To be done
A. List every statutory or regulatory citation that appears in the interlocks letter.
B. According to the interlocks letter, what level of total assets makes the interlocks violate section 348.3(b)(1) of FDIC's regulations?
C. From the interlocks letter, set down word for word the part that opens with the words containing "Request for Exception" and closes with "of $20 million.".

Provided text
::::

Request for Exception to Interlocks Act
FDIC-83-13
October 11, 1983
Pamela E. F. LeCren, Senior Attorney

  As per your request, the Legal Division has reviewed the above referenced application under section 348.4(b)(2) of FDIC's regulations for an exception from the prohibitions of the Depository Institution Management Interlocks Act (12 U.S.C. 3201 et seq., "Interlocks Act"). An exception is being sought to permit * * * to serve as directors of * * * (a bank in organization) while continuing to serve as directors of * * *. * * * also presently serves as a director of * * *.
1 All of the institutions are located in the * * * SMSA. Absent the grant of the exception, the subject interlocks would violate section 348.3(b)(1) of FDIC's regulations as * * * and * * * have total assets in excess of $20 million.

::::

Data section

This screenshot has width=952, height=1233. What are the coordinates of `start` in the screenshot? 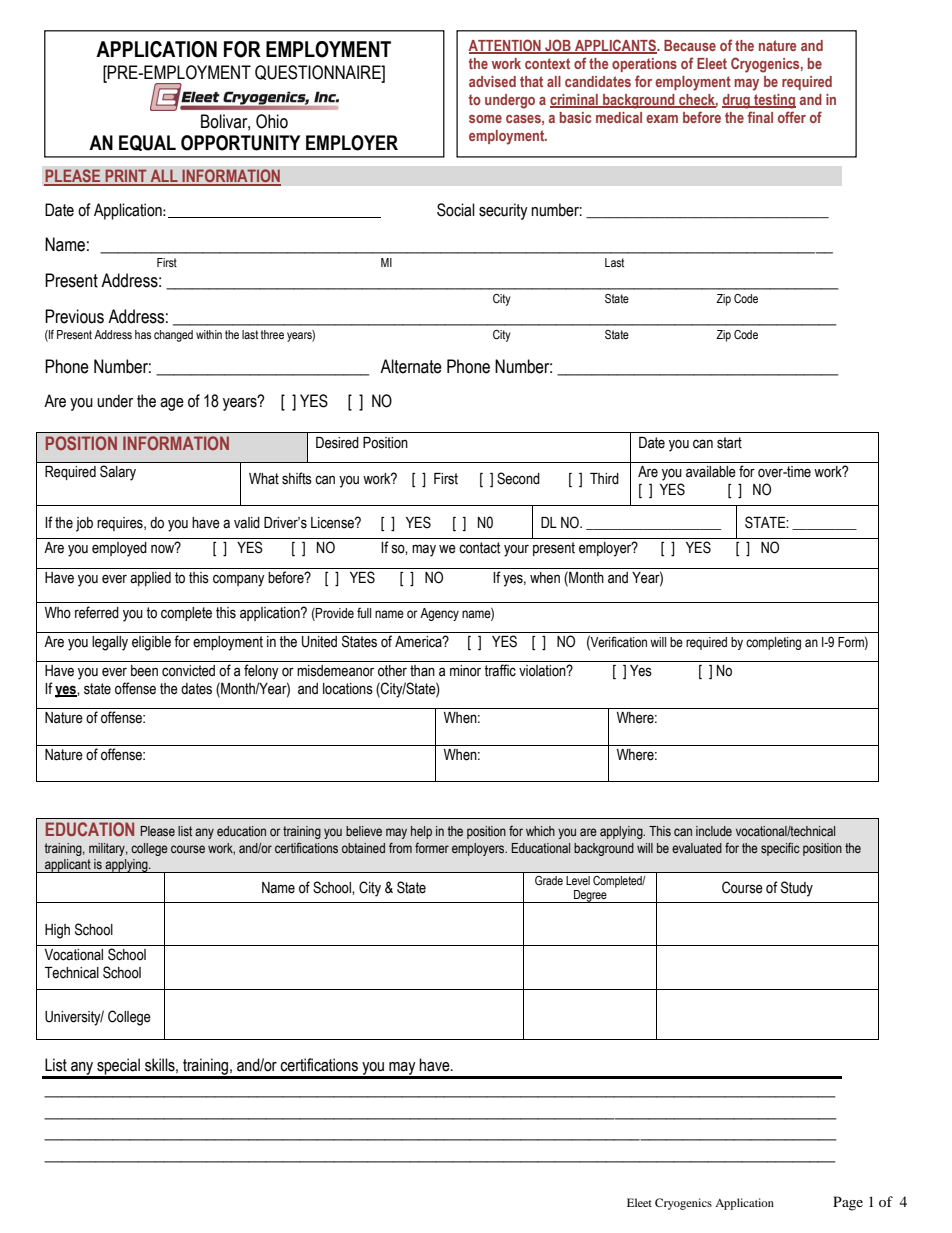 It's located at (729, 443).
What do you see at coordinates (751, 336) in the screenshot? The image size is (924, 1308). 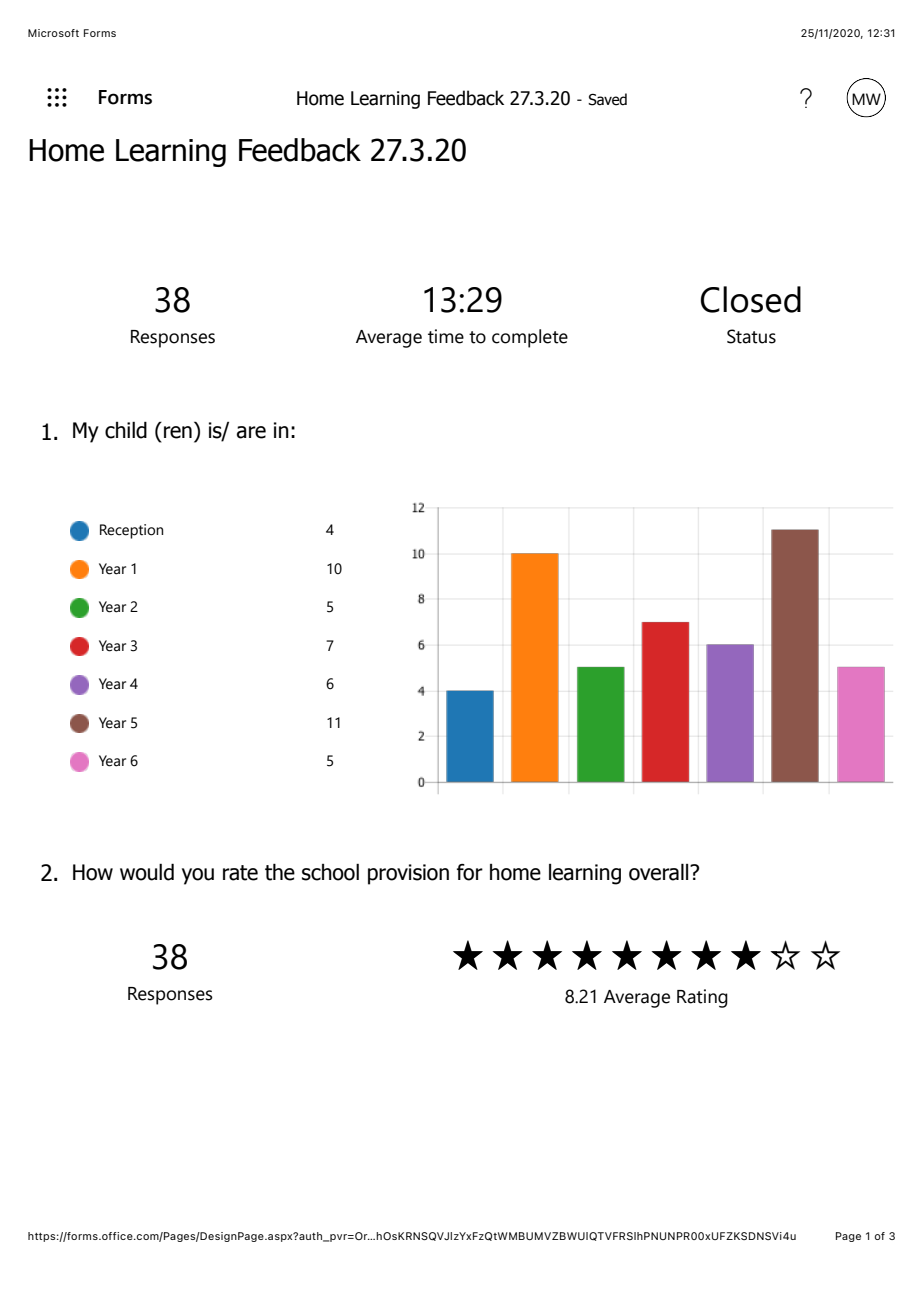 I see `Status` at bounding box center [751, 336].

::::

Solved problems
A.
- Section 348.4(b)(2) of FDIC's regulations
- 12 U.S.C. 3201 et seq. (the Interlocks Act)
- Section 348.3(b)(1) of FDIC's regulations

B. Total assets in excess of $20 million.

C.
Request for Exception to Interlocks Act
FDIC-83-13
October 11, 1983
Pamela E. F. LeCren, Senior Attorney

  As per your request, the Legal Division has reviewed the above referenced application under section 348.4(b)(2) of FDIC's regulations for an exception from the prohibitions of the Depository Institution Management Interlocks Act (12 U.S.C. 3201 et seq., "Interlocks Act"). An exception is being sought to permit * * * to serve as directors of * * * (a bank in organization) while continuing to serve as directors of * * *. * * * also presently serves as a director of * * *.
1 All of the institutions are located in the * * * SMSA. Absent the grant of the exception, the subject interlocks would violate section 348.3(b)(1) of FDIC's regulations as * * * and * * * have total assets in excess of $20 million.